The American Birkebeiner is well known for its difficulty and impressive distance: a course more than 30 miles long that takes hours to complete.
But Birkie weekend hosts other events, including one that celebrates the Nordic roots of cross country skiing: the second annual Nikkerbeiner race on wooden skis.
On the streets of downtown Hayward, it’s easy to spot the Nikkerbeiner skiers among the fray. They’re the ones wearing woolen knickers, knee socks, and an occasional Vikingish helmet.
“I am wearing some wool knickers that my sister made for me, because my mom couldn’t find her original ones. And then I’m wearing my mom’s old sweater – there’s actually a cross country skier on the front of it. Wool socks of course.

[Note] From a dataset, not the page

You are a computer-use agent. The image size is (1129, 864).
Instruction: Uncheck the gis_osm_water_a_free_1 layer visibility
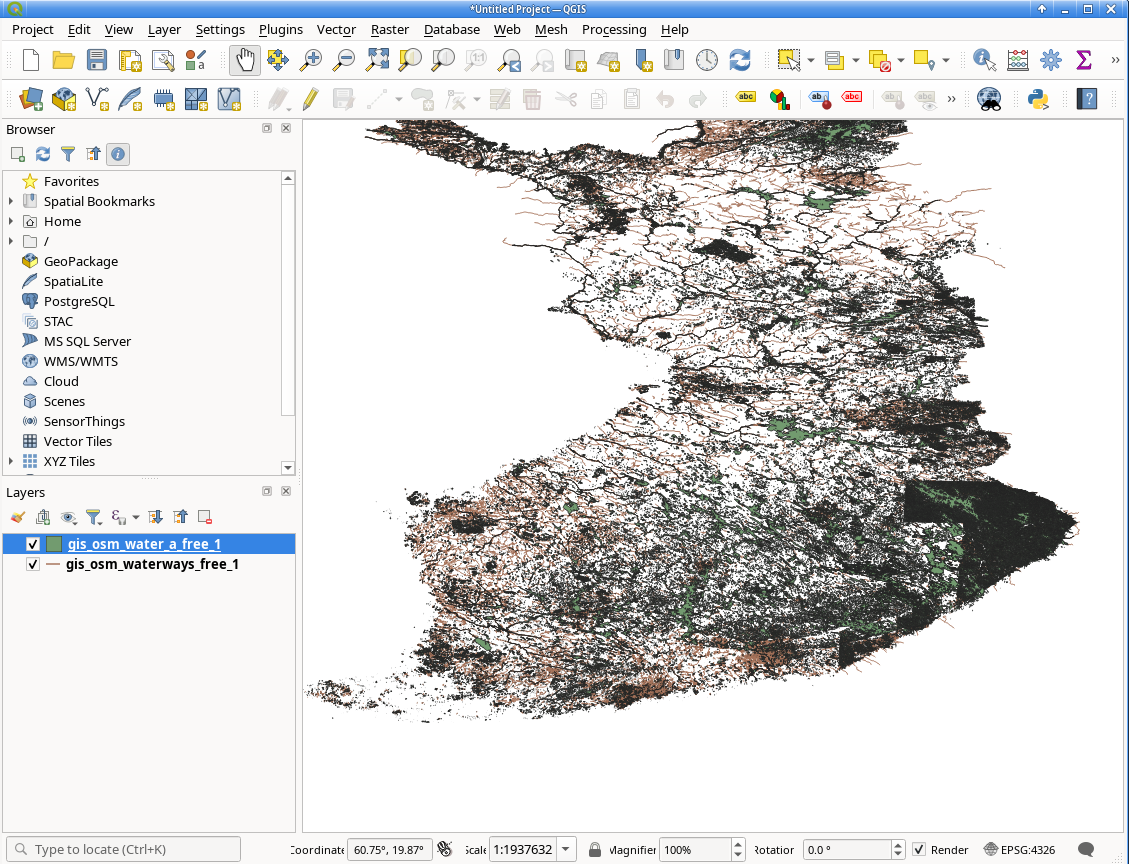[x=32, y=544]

Carolyn Buckingham is competing in the 5 kilometer race on wooden skis from 1974 that belonged to her mother. Here nostalgia rather than speed is the currency of the day, and prizes are awarded not based on time, but for the most storied costume. Jean Hansen of Cable Wisconsin is dressed up to ski in a luxurious fur hat and long green dress.
“I have a late 1800s wool ski suit – long skirt, green with brown velvet trim and I have mittens that I made myself with beadwork. Fox fur hat, and of course wooden skis and bamboo poles.”
The Nikkerbeiner race takes us back to the decades before fiberglass skis were common. As late as the 1970s, even elite racers still relied on wooden skis, often made from a combination of woods like hickory and ash. They may be slower than modern ones, but they still have plenty of enthusiasts, like Horst Abel.
Pins from twenty two completed Birkies adorn his triangular felt hat.
“It’s just the nostalgia. Skiing again after skating all year long – coming back and doing the vintage race, it’s kind of fun, kind of a lost love putting on the nice wooden skis – they work so fine, and glide so nicely.”
A dose of history may be in order, since the famous American Birkebeiner race itself has origins in wooden skis and Norse legend. The race is named to honor the skiers known as Birkebeiners, for the birchbark leggings they wore. They once rescued the child prince of Norway…way back in the year 1206…when his life was in danger from a political rival.
“Prince Haakon – the Baglers were trying to kill him so they could take control of Norway."
Here’s the story according to state Representative Brett Halsey...who welcomes skiers across the finish line dressed up like a Birkebeiner.
“So these two Birkebeiners were the best skiers – they sent them ahead with the baby, they carried a two year old over this 7000 foot mountain pass. On 10 foot skis that were about six inches wide…no poles, you know. They were carrying a battle axe, shield, swords…they were heavily armed.”
Compared to that set-up, slim wooden skis from the '70s are practically space-age technology. And they can still hold their own, says Nikkerbeiner competitor Phil Van Valkenberg of Lake Mills. He proudly sports a hand-knit red sweater with a reindeer on it.
"I love em, started out on wood skis, and actually when you’ve got cold fresh snow like this, they go really well. It’s the best condition for them. They’re bonus skis – from Norway, about 40 years old. They’re beautiful.”
The prize for best costume in the Nikkerbeiner race was - what else - but a pair of brand new wooden skis, made in Norway and retailing at over $1200.